Henry Levin heads the Section on Eukaryotic Transposable Elements, which analyzes LTR retrotransposons and the integration of their cDNA into the chromosomes of host cells. Recently, the laboratory adapted methods of deep sequencing to determine the positions of retrotransposon Tf1 integration throughout the genome of Schizosaccharomyces pombe. The group's new methods are capable of measuring levels of integration at individual nucleotides and have provided a reproducible and saturating profile of integration activity for each intergenic sequence and gene-coding sequence. In other studies, the laboratory adapted the Hermes transposon from the housefly to generate maps, of unprecedented density, of integration in S. pombe. The profiles identify a comprehensive set of essential genes, but it is notable that nonessential genes important for robust cell growth are also identified by their intermediate levels of insertion.

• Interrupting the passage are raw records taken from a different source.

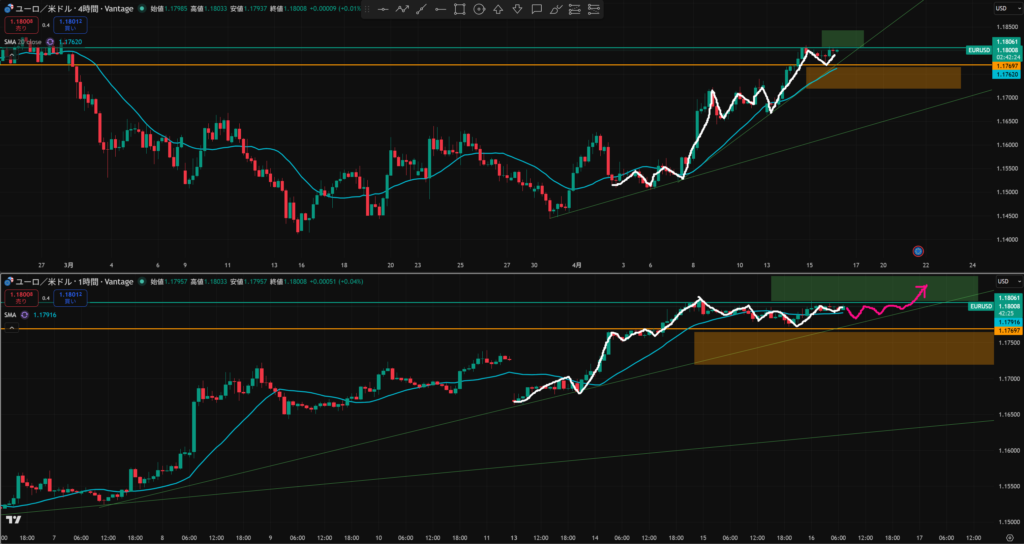Select the trend line tool

coord(421,9)
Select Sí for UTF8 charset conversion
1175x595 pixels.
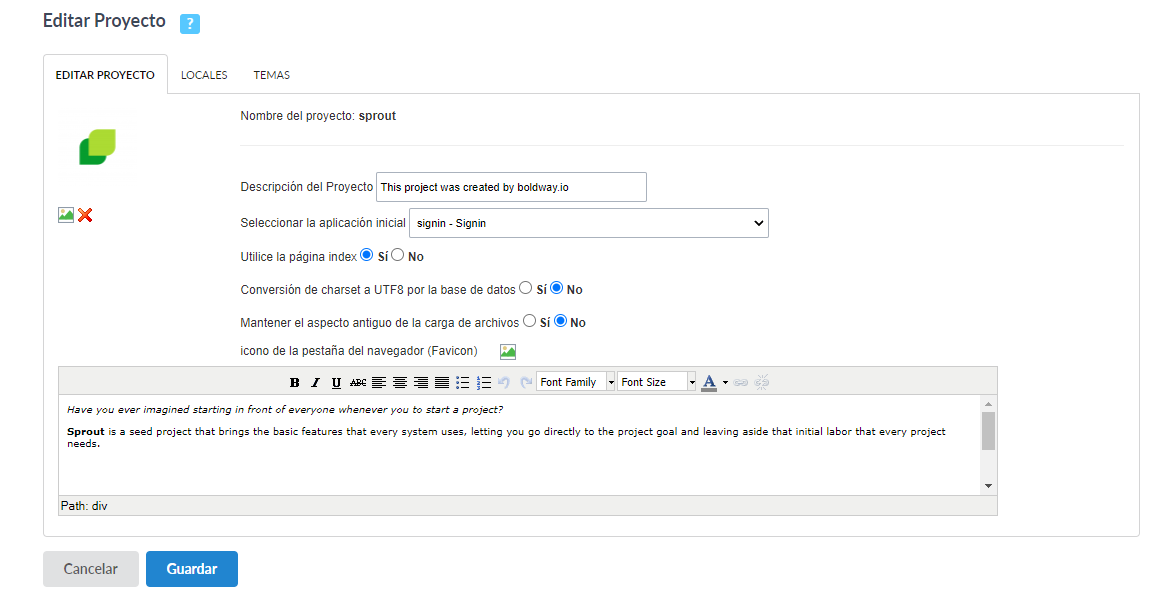526,288
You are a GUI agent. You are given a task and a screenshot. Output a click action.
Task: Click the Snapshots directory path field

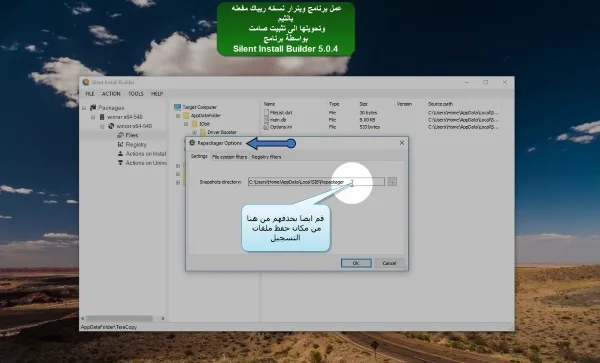pos(316,182)
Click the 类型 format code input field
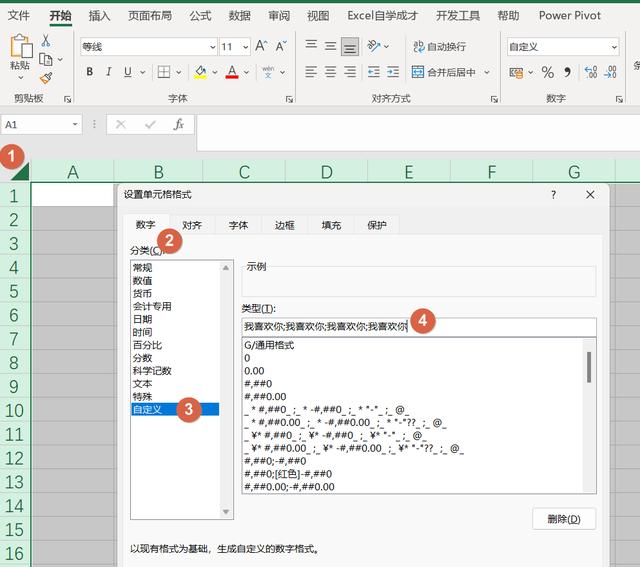The height and width of the screenshot is (567, 640). (x=419, y=327)
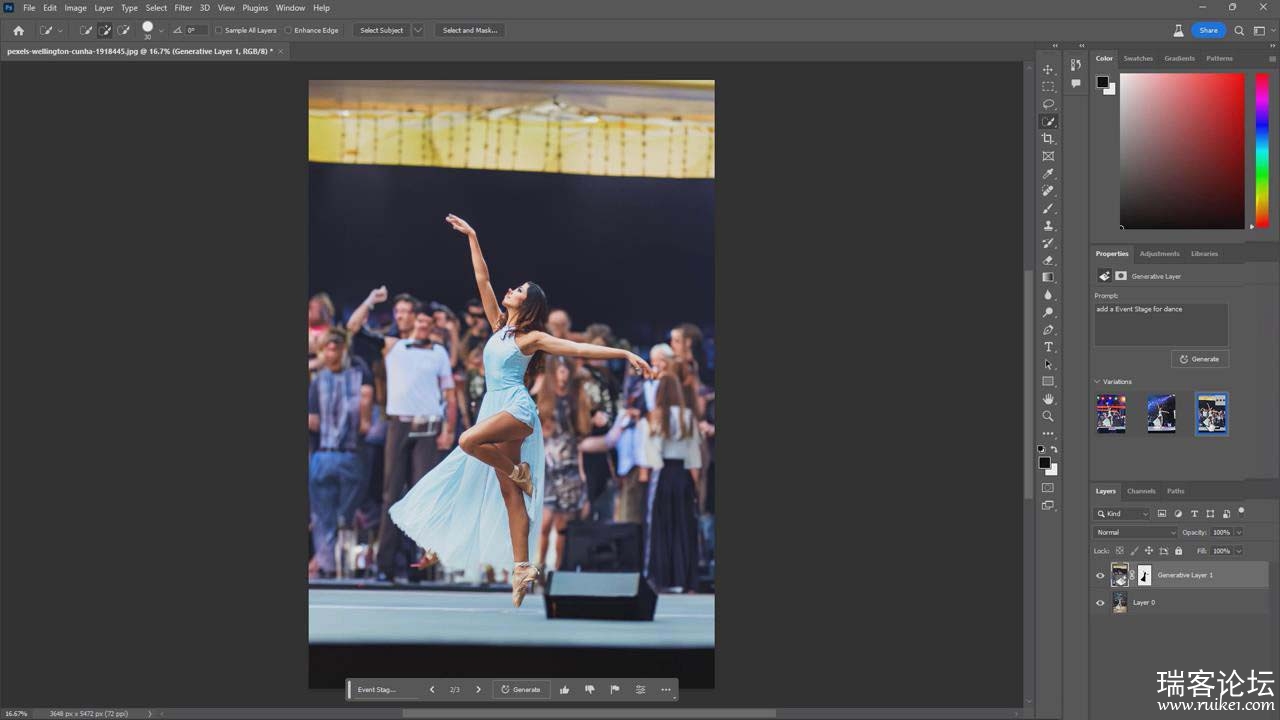Open the Filter menu
Screen dimensions: 1280x720
(x=183, y=8)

The Section on Neuronal Connectivity, headed by Chi-Hon Lee, investigates the development and function of color-vision circuits in Drosophila. His group uses high-resolution imaging and genetic approaches to determine the molecular mechanisms of dendrite development. The group revealed that TGF-beta/Activin signaling regulates dendritic branching of optic lobe neurons and consequentially controls their synaptic specificity. For studying visual functions, the group combines behavioral and molecular approaches to identify the neural circuits and mechanisms that process color information.
The Unit on Cellular Communication, headed by Mihaela Serpe, investigates molecular mechanisms that regulate cellular signaling during development, employing the Drosophila system. The group recently identified a neuropillin and tolloid-like protein, Neto, as a component essential for clustering the ionotropic glutamate receptors at the Drosophila neuromuscular junction. The group's studies demonstrated that Neto functions as a non-channel, essential subunit of glutamate receptor complexes and is required for organization of postsynaptic densities and synapse functionality.
The Section on Molecular Morphogenesis, headed by Yun-Bo Shi, studies the gene-regulatory mechanisms controlled by the thyroid hormone receptor (TR) that establish the postembryonic developmental program in vertebrates. Using metamorphosis in Xenopus laevis and Xenopus tropicalis as a model, the Section discovered that, to regulate target gene transcription, liganded TR causes nucleosome removal and distinct changes in several histone activation and repression marks. The group also revealed that adult intestinal stem cell formation during metamorphosis requires TR–induced cell-cell interactions, in part through sonic hedgehog signaling.